Text segment →
+ + +

[
https://issues.apache.org/jira/browse/VCL-815?page=com.atlassian.jira.plugin.system.issuetabpanels:comment-tabpanel&focusedCommentId=14315233#comment-14315233
]
ASF subversion and git services commented on VCL-815:
-----------------------------------------------------
Commit 1658846 from [~arkurth] in branch 'vcl/trunk'
[ https://svn.apache.org/r1658846 ]
VCL-815
Reworked OS.pm::update_cluster. Each reservation now only creates a
cluster_info file for itself. The firewall processes was also improved to be
much more efficient.
Fixed problem with Windows code which creates the cluster_info file. The line
endings were not Windows-style because the sed command in
OS.pm::set_text_file_line_endings was failing. Sed under Cygwin can't handle a
Windows-style file path if the "-i" switch is used. Added
get_cygwin_unix_file_path subroutine. This gets called and the result gets
passed to set_text_file_line_endings.

+ + +

What needs to be done → Duplicate the commit note on VCL-815, everything from "Fixed problem with" down to "passed to set_text_file_line_endings.".

Records →
+ + +

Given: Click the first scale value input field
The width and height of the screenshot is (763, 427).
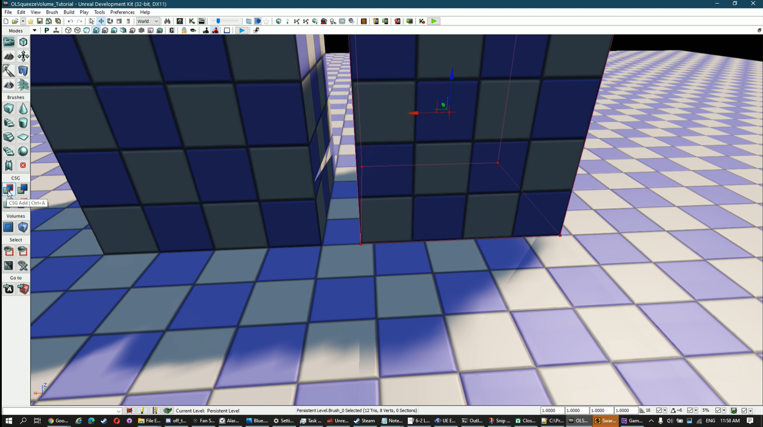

+ + +

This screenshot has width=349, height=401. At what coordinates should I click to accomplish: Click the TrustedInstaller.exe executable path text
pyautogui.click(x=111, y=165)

+ + +

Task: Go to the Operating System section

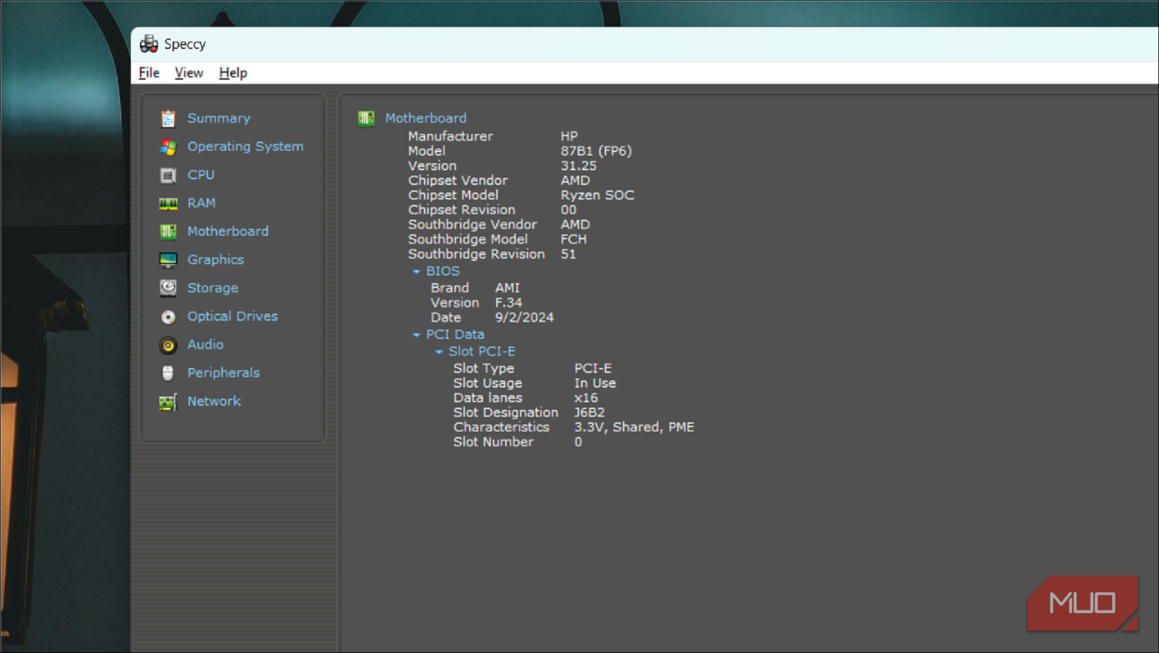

+ + +

Written response →
Fixed problem with Windows code which creates the cluster_info file. The line
endings were not Windows-style because the sed command in
OS.pm::set_text_file_line_endings was failing. Sed under Cygwin can't handle a
Windows-style file path if the "-i" switch is used. Added
get_cygwin_unix_file_path subroutine. This gets called and the result gets
passed to set_text_file_line_endings.